Mi è venuto da piangere, così come mi è venuto da piangere quando è stato il mio turno di stringergli la mano e invece di guardarlo in faccia, prendere quella mano che mi tendeva e sussurrare un "condoglianze", io mi sono lanciata su di lui e l'ho stretto, l'ho stretto più forte che potevo, per quanto le sue spalle enormi e rigide me lo consentissero, l'ho stretto a lungo, anche che dopo lui mi aveva sussurrato un "grazie" con quel tono di circostanza, di dovere, da automa così come li ha sussurrati mia madre il giorno del funerale di mio nonno.
Quel tono di quando non puoi esprimere il tuo dolore perché comunque nessuno lo potrebbe comprendere e sei anche stanco delle pacche sulle spalle e della gente che piange con te, quel tono di chi vuole fare quello che deve fare per poi tornarsene a casa propria e vivere il suo dolore da solo, in pace.
Ho quasi la certezza che lui non abbia potuto percepire quello che gli ho voluto esprimere con quell'abbraccio lungo, ma inevitabilmente breve: ti voglio bene, sii forte, mi manchi, abbi cura di te, ce la farai.
Parole che in fondo avrei anche potuto dirgli, che potrei anche dirgli, ma che peserebbero come gli altri "condoglianze" e gli altri "mi dispiace, ti sono vicino" perché "quando il dolore è più grande, poi non senti più". Non ora che soffre così tanto, né domani quando tutto sarà più sopportabile, perché ormai siamo distanti anni luce, perché i miei tentativi di riavvicinarlo negli anni li ho fatti e non sono serviti.
E adesso lui soffre indicibilmente e io non posso fare niente, niente che non sia stato un abbraccio in chiesa, un abbraccio fra mille ricevuti.

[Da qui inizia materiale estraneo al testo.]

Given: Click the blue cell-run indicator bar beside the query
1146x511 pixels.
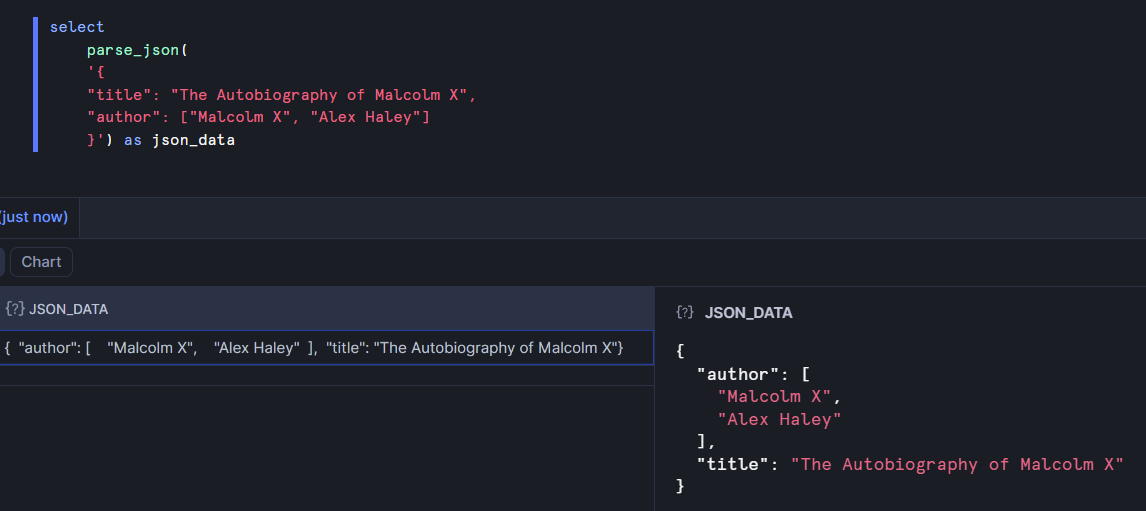Looking at the screenshot, I should pyautogui.click(x=35, y=84).
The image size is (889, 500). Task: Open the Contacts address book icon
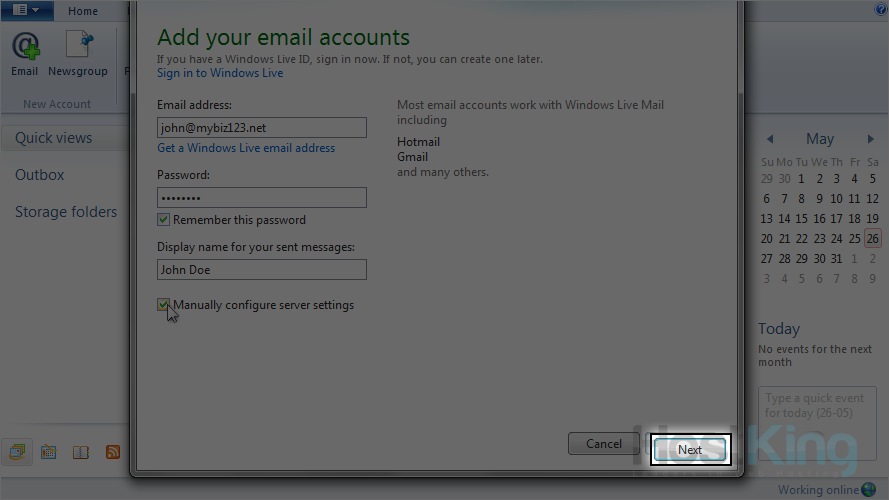point(81,452)
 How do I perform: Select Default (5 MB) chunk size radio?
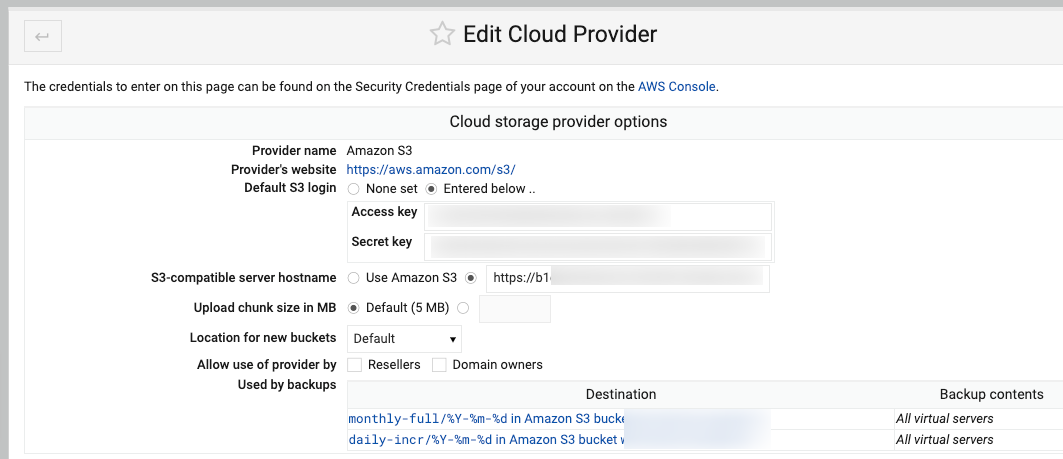click(x=353, y=308)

Dopo il funerale sono addirittura andata a sedermi in un bar in piazza con Linda e un'altra nostra compagna di classe: c'erano diverse persone che conoscevo e, nonostante io non mi sentissi particolarmente a disagio per la mia media, non sono riuscita a salutarli.
Alla fine la gente pensa sempre che io non voglia la loro amicizia, anche se in alcuni casi è vero, che io sia snob, o molte altre cose del genere, quando in realtà non riesco neanche a guardarli in faccia semplicemente perché mi vergogno tantissimo.
Oggi in realtà non so neanche bene di cosa mi vergognassi, ma d'istino ho chinato la testa e non ho salutato nessuno.
Per diverso tempo sono quasi andata fiera di questa cosa, "io non saluto perché non mi piace" o altre cazzate del genere; in un altro periodo la cosa si era attenuata, mi ricordo di volte che sono uscita ed ero io a fermare le persone per strada sorridendo per salutarle, ma ora boh.
Ora sono abituata a Firenze dove la città è enorme, le persone sono tante e sempre diverse e io non conosco quasi nessuno e cammino tranquillamente senza dover pensare di incontrare qualcuno che conosco.
Qui a Palmi ormai non esco più (non che sia mai uscita così tanto) perché poi so che incontrerò gente che mi saluta anche se siamo solo conoscenti, o che pretendono che io le saluti perché sennò "pare male", che ti fermano e ti chiedono "come va?", "come stai a Firenze?", "come procedono gli studi?", "e il fidanzato ce l'hai?", "fa freddo là, eh?", e ma anche basta che cazzo, io odio tutto questo, odio le chiacchiere di convenienza, le odio e le trovo inutili, superficiali e stressanti, sì, le trovo stressanti.
E in più, soprattutto quando si tratta di ragazzi - ma non di rado mi accade anche con le ragazze -, non riesco a guardarli in faccia, mi vergogno tantissimo e non voglio salutare nessuno.
Tutto questo ha un senso?
Non lo so, ma so che non sono altezzosa: sono timida e ho paura di non essere capita.
Perché raramente sono stata capita, in questo cazzo di Palmi (e anche fuori).
Perché se voglio parlare di altro che non sia che clima ci sia a Firenze, quanti esami mi mancano, quanti anni ha il mio fidanzato, oppure di cosa abbia fatto chi però non lo sa nessuno, gli altri mi guardano stralunati e poi cambiano discorso.
Ci sono cose migliori al mondo, gente. O quantomeno più profonde. O sensate.

Perché poi si muore e che ci rimane?
Un pugno di chiacchiere e di pettegolezzi.





ArHaL
Il tempo cambia il volto delle cose, anche dei ricordi.